** START OF Selected extract **

It’s probably no coincidence that the majority of these projects involved animals. In that case, failure is certainly an option – I heard that working with animals is highly unpredictable, hard to manage and time-consuming.

Strange, isn’t that what they say about software development too?

*source: wikipedia

Failure is always an option – part 1 (chaos)

About the Chaos report

One of the most popular reports people use to showcase failure of software development is the chaos report from The Standish Group. The Standish Group collects information on project failures in the software development industry in an attempt to assess the state of the industry. 

In 1994, they reported a shocking 16 percent project success rate, another 53 percent of the projects were challenged (not on time, over budget and with fewer functions than originally specified), and 31 percent failed outright.  Although the newer reports show better numbers, the overall results still paint a dire picture:

  1994 1996 1998 2000 2002 2004 2006 2009
Successful   16%   27%   26%   28%   34%   29%   35%   32%
Challenged   53%   33%   46%   49%   51%   53%   46%   44%
Failed   31%   40%   28%   23%  15%   18%   19%   24%

There aren’t a whole lot of other statistics out there on this topic, so obviously these numbers get big play. Guilty as charged, your honor. I have used them myself, in a presentation or two.

I won’t be doing that again.

I realized that I have some serious problems with these metrics. They measure a project’s success by solely looking at whether the projects were completed on time, on budget and with required features and functions. But what they do not take into account are things like quality, risk and customer satisfaction. Could it be that an extremely unstable, unusable and frustrating piece of sofware that was delivered on time and on budget qualifies as a success? I beg to differ.

The Standish Group’s methods are not fully disclosed, and the bits that are disclosed are apparently deeply flawed. Their figures are misleading, one-sided and meaningless – the results are completely unreliable. They present their figures as absolute facts, but I lack clear context. The most famous sceptics of the report are Jørgensen and Moløkken. They emphasize its unreliability and question the claim of a “software crisis”:

” Even the definition of challenged projects is not easy to interpret. It is defined as “The project is completed and operational but over budget, over the time estimated, and offers fewer features and functions than originally specified.” The problem here is the use of “and” instead of “or”, combined with the following definition of successful projects: “The project is completed on-time and on-budget, with all features and functions as initially specified.” Consider a project that is on-time, and onbudget, but not with all specified functionality. Is this project to be categorized as challenged or successful? Our guess is that it would be categorized as challenged, but this is not consistent with the provided definition of challenged projects. ”

** END OF Selected extract **
** START OF Data rows **

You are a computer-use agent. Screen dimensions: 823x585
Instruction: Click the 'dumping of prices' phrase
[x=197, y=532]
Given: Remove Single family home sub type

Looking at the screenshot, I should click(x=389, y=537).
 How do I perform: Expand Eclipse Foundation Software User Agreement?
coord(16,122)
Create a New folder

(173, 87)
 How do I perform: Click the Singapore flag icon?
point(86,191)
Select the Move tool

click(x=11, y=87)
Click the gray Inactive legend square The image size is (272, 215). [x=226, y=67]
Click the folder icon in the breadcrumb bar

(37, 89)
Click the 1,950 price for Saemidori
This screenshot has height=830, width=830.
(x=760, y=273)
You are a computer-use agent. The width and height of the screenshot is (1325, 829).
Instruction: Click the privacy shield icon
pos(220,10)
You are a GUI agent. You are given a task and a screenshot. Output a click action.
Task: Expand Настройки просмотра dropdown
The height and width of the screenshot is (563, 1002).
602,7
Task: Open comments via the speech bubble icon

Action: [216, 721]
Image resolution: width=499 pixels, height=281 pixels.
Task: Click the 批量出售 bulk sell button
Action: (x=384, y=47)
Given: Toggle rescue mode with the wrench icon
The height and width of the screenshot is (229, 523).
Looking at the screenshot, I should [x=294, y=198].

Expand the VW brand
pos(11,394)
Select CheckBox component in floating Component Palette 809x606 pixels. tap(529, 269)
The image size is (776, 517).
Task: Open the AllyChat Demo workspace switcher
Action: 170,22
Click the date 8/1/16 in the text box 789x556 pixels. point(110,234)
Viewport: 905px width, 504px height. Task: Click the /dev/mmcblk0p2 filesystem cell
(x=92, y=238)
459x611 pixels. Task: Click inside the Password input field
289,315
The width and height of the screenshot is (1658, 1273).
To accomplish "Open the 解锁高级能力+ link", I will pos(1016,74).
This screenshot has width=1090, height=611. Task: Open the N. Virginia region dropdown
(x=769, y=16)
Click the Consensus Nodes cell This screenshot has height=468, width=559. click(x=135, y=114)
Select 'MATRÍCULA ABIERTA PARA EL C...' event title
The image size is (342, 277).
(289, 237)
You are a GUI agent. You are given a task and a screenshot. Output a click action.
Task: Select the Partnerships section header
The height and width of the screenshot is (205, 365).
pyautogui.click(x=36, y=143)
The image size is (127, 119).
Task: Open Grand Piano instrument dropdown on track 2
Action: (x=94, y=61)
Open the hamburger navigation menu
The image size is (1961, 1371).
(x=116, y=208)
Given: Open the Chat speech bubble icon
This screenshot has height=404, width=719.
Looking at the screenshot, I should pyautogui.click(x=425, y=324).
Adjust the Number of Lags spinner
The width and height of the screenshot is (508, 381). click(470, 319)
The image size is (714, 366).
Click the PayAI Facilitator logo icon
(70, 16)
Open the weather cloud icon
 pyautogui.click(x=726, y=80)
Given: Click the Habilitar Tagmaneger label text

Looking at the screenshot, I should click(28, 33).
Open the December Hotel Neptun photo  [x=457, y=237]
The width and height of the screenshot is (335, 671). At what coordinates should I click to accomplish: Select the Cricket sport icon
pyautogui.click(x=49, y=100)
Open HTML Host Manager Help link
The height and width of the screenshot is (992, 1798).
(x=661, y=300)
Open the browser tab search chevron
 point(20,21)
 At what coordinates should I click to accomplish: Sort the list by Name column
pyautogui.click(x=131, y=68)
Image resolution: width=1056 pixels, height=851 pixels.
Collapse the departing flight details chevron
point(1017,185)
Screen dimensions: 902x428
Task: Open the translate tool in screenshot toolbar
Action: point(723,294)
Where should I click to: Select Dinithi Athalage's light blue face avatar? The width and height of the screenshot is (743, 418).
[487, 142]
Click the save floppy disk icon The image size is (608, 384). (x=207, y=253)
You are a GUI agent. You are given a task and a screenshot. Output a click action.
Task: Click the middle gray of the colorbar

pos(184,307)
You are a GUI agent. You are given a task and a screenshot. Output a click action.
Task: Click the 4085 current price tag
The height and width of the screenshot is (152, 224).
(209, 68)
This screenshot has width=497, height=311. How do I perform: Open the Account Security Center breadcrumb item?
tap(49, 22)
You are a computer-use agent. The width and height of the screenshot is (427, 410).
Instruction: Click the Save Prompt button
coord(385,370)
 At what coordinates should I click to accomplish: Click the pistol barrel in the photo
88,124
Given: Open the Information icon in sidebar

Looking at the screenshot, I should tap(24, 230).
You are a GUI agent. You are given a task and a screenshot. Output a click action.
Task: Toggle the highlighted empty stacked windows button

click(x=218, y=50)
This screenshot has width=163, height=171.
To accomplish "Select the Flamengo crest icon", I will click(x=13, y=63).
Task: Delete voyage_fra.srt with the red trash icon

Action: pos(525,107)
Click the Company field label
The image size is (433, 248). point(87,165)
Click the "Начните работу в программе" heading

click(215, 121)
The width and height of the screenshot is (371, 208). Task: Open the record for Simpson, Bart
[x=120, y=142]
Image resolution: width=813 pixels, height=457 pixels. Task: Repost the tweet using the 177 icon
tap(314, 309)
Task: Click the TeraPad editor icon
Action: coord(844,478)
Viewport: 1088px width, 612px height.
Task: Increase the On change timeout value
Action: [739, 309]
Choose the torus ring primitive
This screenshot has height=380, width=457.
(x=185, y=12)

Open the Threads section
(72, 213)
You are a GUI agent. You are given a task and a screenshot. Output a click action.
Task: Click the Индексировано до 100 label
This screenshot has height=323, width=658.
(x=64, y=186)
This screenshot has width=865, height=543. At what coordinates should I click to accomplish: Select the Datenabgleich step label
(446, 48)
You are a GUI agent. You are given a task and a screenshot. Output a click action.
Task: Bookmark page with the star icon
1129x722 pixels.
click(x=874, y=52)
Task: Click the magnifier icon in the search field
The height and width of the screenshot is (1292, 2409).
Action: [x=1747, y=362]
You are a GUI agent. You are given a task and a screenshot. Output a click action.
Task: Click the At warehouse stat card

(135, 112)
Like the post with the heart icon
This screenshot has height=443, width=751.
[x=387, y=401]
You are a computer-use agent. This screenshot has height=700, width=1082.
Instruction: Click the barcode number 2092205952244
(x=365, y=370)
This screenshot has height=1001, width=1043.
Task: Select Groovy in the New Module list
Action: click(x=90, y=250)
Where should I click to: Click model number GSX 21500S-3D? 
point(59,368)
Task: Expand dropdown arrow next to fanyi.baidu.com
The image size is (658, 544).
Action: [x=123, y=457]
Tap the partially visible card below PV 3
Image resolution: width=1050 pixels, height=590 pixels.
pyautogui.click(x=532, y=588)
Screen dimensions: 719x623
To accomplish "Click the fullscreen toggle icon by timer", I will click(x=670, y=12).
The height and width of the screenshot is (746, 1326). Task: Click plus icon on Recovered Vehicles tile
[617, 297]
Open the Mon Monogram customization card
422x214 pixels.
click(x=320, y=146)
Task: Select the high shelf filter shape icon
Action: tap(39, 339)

** END OF Data rows **

• Work to be completed
Please answer these questions using the Chaos report passage:
(a) What project success rate did The Standish Group report for 1994?
(b) Who are named as the most famous sceptics of the report?
(c) Which three things does the author say the metrics do not take into account?
The listing stands apart from the text and is separate material.

• The output
(a) 16 percent
(b) Jørgensen and Moløkken
(c) Quality, risk and customer satisfaction